As it turns out, lightweight, full-range-of-motion movement is a great complement to your heavy compound work. Now, don't go spending all your time doing isolation, but rather shift your focus to an area that would be difficult to fully stretch under a barbell. You'll require a lighter load (and a lighter ego); ditch the 100-pound dumbbell flye/press/thingy, grab those 40-pounders, and stretch.
6. Compound First
The normal chest-enhancing protocol probably looks like this: your obligatory flat barbell presses, followed by an incline or decline hammer strength press, and then finished with a flye. This will work well for most people, most of the time. However, when I get a client who is tall, has narrow shoulders, and long arms, asking about his chest being outpaced by shoulder and arm development, I tend not to go that direction. If you aren't most people, or if you desire chest specialization, the pre-exhaustion technique may be just what the trainer ordered!

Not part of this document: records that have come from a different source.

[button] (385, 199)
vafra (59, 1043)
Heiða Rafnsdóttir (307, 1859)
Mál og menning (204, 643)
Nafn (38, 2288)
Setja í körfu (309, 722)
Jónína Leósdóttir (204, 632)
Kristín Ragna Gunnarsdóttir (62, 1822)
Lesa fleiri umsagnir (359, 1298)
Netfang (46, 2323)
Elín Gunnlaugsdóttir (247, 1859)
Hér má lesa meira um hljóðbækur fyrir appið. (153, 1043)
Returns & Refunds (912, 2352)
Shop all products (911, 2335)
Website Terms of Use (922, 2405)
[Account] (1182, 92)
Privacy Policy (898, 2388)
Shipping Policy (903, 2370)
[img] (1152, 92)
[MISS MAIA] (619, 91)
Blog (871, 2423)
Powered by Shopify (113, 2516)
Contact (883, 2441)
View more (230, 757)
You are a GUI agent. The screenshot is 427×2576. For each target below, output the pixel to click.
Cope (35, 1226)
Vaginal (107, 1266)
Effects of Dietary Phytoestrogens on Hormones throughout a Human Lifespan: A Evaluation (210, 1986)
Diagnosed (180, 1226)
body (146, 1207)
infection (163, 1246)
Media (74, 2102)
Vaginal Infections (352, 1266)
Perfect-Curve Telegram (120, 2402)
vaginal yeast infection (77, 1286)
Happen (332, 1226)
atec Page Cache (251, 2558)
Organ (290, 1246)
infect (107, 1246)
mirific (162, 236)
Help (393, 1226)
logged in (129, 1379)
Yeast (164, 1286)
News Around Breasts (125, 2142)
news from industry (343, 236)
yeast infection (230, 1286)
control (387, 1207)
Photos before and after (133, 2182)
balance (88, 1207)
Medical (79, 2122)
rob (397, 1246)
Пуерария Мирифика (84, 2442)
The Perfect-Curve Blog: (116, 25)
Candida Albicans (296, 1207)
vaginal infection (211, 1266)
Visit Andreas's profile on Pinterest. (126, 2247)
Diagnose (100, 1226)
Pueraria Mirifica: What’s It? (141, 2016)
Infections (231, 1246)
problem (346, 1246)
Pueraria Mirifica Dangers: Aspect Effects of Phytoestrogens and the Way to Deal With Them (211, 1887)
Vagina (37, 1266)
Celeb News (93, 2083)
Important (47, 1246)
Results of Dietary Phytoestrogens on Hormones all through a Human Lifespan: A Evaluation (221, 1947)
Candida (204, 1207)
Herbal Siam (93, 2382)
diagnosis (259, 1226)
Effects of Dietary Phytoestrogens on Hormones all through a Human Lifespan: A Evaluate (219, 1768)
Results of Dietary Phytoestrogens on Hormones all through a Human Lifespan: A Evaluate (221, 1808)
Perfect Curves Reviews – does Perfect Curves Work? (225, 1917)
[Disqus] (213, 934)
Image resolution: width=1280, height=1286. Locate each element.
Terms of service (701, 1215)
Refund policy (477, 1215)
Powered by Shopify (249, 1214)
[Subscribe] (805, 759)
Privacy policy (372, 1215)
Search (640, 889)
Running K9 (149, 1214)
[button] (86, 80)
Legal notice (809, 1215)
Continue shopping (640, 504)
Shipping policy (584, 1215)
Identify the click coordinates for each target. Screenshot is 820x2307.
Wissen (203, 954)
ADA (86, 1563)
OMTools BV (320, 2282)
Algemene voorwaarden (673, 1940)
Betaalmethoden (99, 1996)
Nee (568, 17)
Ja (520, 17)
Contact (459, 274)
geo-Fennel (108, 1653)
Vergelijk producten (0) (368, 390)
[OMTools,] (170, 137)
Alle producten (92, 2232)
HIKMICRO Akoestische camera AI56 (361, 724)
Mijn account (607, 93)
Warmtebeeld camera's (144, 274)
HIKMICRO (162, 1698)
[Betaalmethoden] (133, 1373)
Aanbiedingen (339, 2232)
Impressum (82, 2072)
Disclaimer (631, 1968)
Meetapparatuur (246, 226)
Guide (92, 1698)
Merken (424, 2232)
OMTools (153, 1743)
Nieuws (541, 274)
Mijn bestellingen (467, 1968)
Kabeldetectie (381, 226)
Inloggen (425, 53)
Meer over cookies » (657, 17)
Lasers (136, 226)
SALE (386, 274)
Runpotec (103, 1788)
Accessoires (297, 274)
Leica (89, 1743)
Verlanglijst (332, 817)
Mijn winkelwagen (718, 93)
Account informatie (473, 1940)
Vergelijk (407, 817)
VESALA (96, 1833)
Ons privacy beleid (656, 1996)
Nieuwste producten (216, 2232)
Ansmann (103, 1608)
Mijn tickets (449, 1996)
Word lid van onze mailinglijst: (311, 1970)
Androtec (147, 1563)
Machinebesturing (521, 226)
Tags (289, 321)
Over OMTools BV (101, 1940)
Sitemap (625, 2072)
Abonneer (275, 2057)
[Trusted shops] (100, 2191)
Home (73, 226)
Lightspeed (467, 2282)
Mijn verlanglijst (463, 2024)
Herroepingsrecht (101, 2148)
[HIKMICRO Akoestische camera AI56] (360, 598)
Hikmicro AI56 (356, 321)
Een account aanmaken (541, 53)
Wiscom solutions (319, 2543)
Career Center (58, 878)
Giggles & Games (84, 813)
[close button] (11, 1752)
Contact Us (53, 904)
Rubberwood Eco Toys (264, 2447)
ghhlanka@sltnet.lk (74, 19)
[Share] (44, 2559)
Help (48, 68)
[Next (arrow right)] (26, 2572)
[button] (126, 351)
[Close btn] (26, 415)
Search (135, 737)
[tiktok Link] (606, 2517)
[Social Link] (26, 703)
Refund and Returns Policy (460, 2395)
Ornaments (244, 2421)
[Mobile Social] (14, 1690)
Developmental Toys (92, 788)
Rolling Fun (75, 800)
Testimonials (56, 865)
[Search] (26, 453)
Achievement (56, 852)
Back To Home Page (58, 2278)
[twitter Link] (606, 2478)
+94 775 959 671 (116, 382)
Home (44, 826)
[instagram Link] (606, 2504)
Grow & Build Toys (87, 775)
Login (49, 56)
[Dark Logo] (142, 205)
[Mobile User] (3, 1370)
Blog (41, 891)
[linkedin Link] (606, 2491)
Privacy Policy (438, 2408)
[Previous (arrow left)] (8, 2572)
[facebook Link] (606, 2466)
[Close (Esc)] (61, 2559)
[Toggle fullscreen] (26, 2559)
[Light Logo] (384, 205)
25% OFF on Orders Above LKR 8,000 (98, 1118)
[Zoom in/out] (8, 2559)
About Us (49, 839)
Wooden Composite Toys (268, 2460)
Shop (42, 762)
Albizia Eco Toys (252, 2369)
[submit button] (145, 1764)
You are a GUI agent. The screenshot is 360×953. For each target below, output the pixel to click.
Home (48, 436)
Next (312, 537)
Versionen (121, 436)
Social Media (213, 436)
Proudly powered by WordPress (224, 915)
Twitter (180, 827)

If you feel your shoulders and triceps overpowering your chest during your pressing movements, pre-exhaustion may be your counter-move to keep the shoulder-dominance in check. The method involves fatiguing your pecs with an isolation movement prior to your heavy compound moves. Because it's already zapped of energy, the chest should fail earlier than the fresh arms and shoulders assisting in the movement.
I incorporate this method with a standing cable flye. Start with 3-to-4 light sets for a warm-up. You want to avoid going to failure with a heavy weight in a fully-stretched position while the muscle is still cold. Just 2-to-3 sets of 10-to-20 reps with a light weight should suffice before moving to 3 sets of 12-to-15 repetitions of working weight.
I prefer doing three intense sets with adequate rest in between for higher intensity rather than using supersets or short rest breaks to cause fatigue.
7. Focusing On The Positive
This is another area where strength trainers differ from bodybuilders. Heavy, slow negatives aren't usually considered the best thing for maximum strength gain, but they are wonderful for stimulating muscle growth. There is a reason nearly every bodybuilding program out there instructs you to take the eccentric portion of an exercise slowly.
There are two ways to incorporate a negative focus on your training. The first: simply alter the tempo of your movements to extend the duration of your training. If the eccentric (the part of the movement where you lower the weight on your chest press) is less than two seconds in duration, extend it to four. It will require focus to lower the weight this slowly, but the results will change the way you think about training. You can do this type of negative-focused training all the time. The second technique, however, should be used sparingly.
Research has shown us the negative portion of an exercise is responsible for a large amount of the "damage" that occurs when training. This is why certain types of lifts, like the clean or the snatch can be done frequently: They are (relatively) easy to recover from. Heavy negatives however, require significant rest time.
Find a competent spotter, or three! I recommend the safety of a power rack. After taking time to thoroughly warm up, load a barbell press (a shallow incline or decline) to a load greater than you can lift unaided. I suggest an overload of approximately 10%. Unrack the weight, and as slowly as you can, lower the weight to your chest. Have your spotter(s) assist the weight back up before taking one more repetition. A few sets of negatives every now and again can do wonders to bring up a lagging chest.